Bernie Sanders’s campaign quickly slammed Harris’s plan, saying it is “centered around privatizing Medicare, enriching insurance executives and introducing more corporate greed and profiteering into the Medicare system.” Bernie Sanders is calling for a single healthcare system, run by the government, that would essentially do away with private insurers.
In more 2020 news, former Housing and Urban Development secretary and San Antonio Mayor Julián Castro has introduced a plan to increase the political power and ensure the rights of indigenous communities. Castro’s proposal calls for improvements to housing, healthcare, economic status, education and voting rights for Native groups. Castro evoked the struggles at Standing Rock and Mauna Kea on Twitter as he announced his plan, and vowed to “strengthen tribal sovereignty, honor treaty commitments, ensure justice for Indigenous women, and advance tribal-federal partnerships for progress.”
Philadelphia’s Hahnemann University Hospital released its last patient last week and is expected to fully shutter within the coming weeks, laying off over 2,500 union staff and leaving a vacuum in medical services for low-income people in the area. Residents and activists have been battling the closure of the 171-year-old institution. They say the private equity executive Joel Freedman, whose firm Paladin Healthcare bought Hahnemann hospital last year, is seeking to use bankruptcy proceedings to sell the property for development as luxury condos and hotels.
Bernie Sanders, who rallied with local residents earlier this month, decried the “culture of corporate greed” responsible for the closure. Sanders said that his Medicare for All plan would include a fund so local governments can purchase hospitals in financial distress.
President Trump signed a bill Monday to permanently fund the September 11th Victim Compensation Fund, which provides healthcare for first responders to the 9/11 terror attack. First responders have been lobbying for its passage for months. This is Trump speaking at the signing.
President Donald Trump: “And I was down there also, but I’m not considering myself a first responder. But I was down there. I spent a lot of time down there with you.”
According to a retired deputy chief with the New York Fire Department, he never saw Trump at ground zero. “He was a private citizen at the time. I don’t know what kind of role he could have possibly played,” Richard Alles told The New York Times. After the 9/11 attack, Trump boasted that his building—40 Wall Street—had become the tallest building in downtown Manhattan after the collapse of the World Trade Center. The claim was untrue.

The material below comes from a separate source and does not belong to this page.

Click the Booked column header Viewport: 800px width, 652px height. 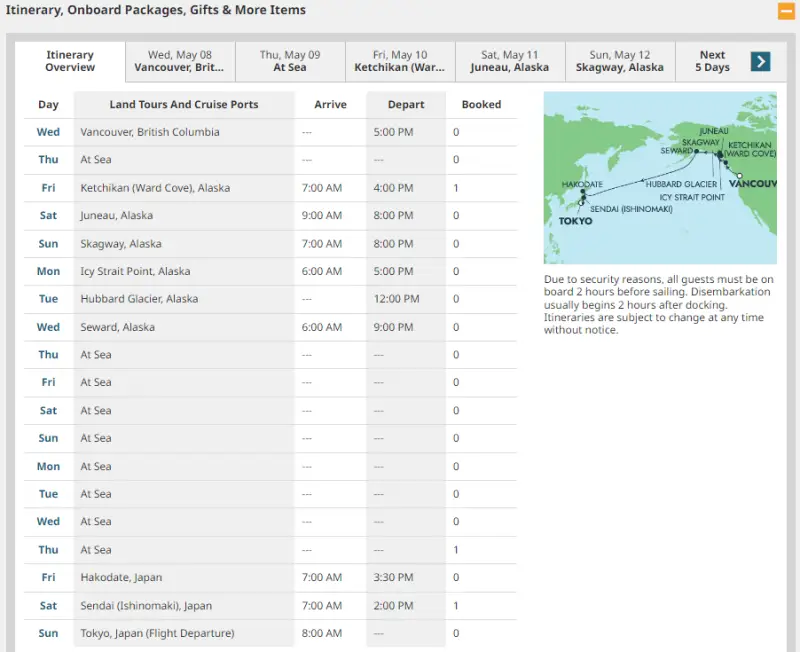tap(481, 105)
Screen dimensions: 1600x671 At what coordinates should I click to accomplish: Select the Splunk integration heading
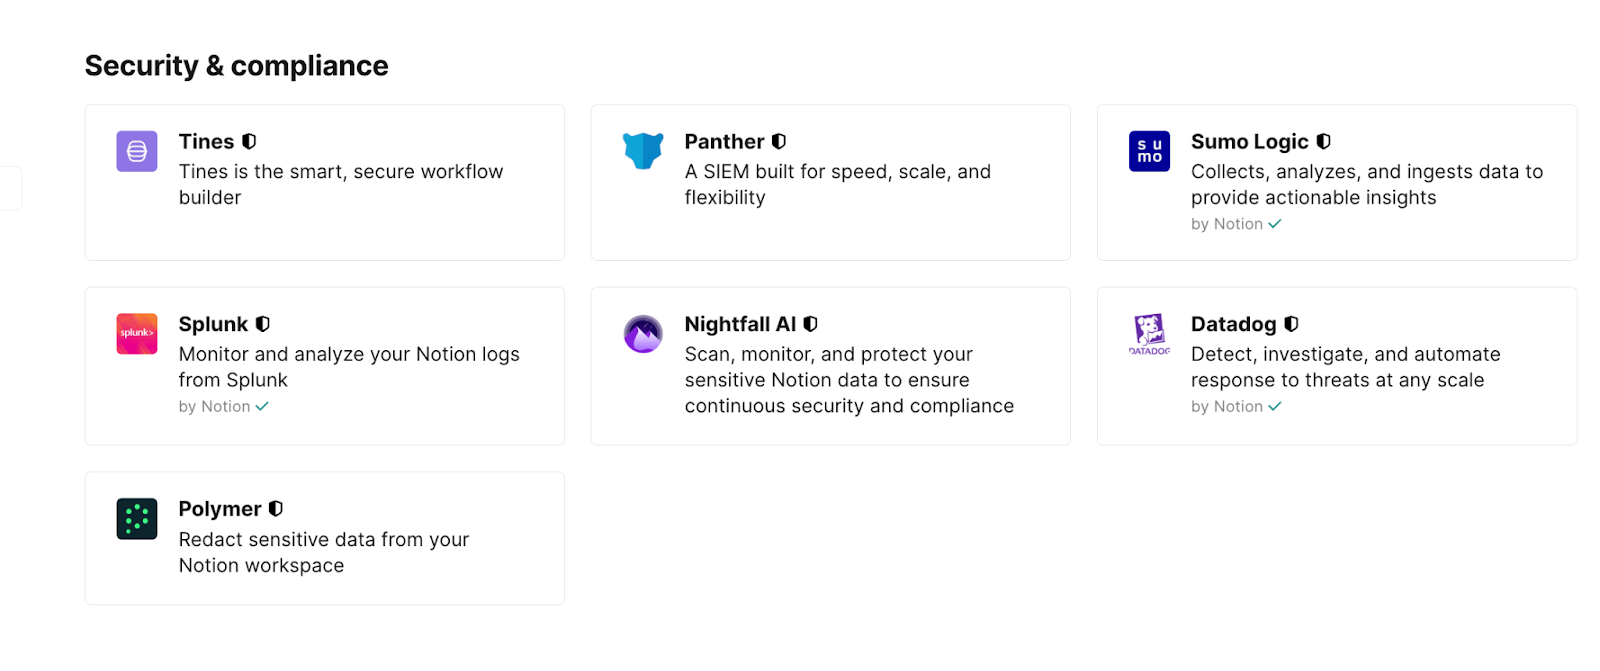pyautogui.click(x=213, y=324)
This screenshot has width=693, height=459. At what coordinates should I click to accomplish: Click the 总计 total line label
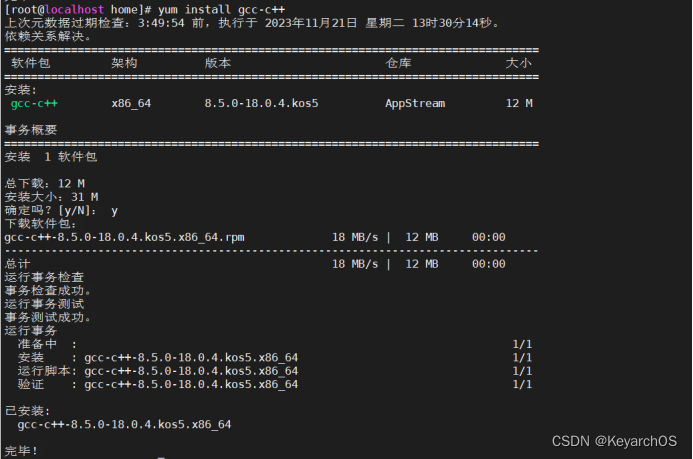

Volunteers in Ethiopia planted 350 million trees Monday, as part of a national campaign to help tackle the global climate crisis. Eighty percent of Ethiopia’s population depends on agriculture for its livelihood, but Ethiopia suffers from soil erosion, deforestation, flooding and harsh drought conditions. According to the organization Farm Africa, less than 4% of Ethiopia’s land is forested, down from around 30% at the end of the 19th century. A study released earlier this year found that planting 1.2 trillion trees could cancel out 10 years of CO2 emissions. This is scientist Samuel Geleta speaking about the initiative Monday.
Samuel Geleta: “The issue of the environment is of major concern even at the global level, but more so for this country. Most of the problems and famine we see in this country could be linked to the lack of protection for our environment.”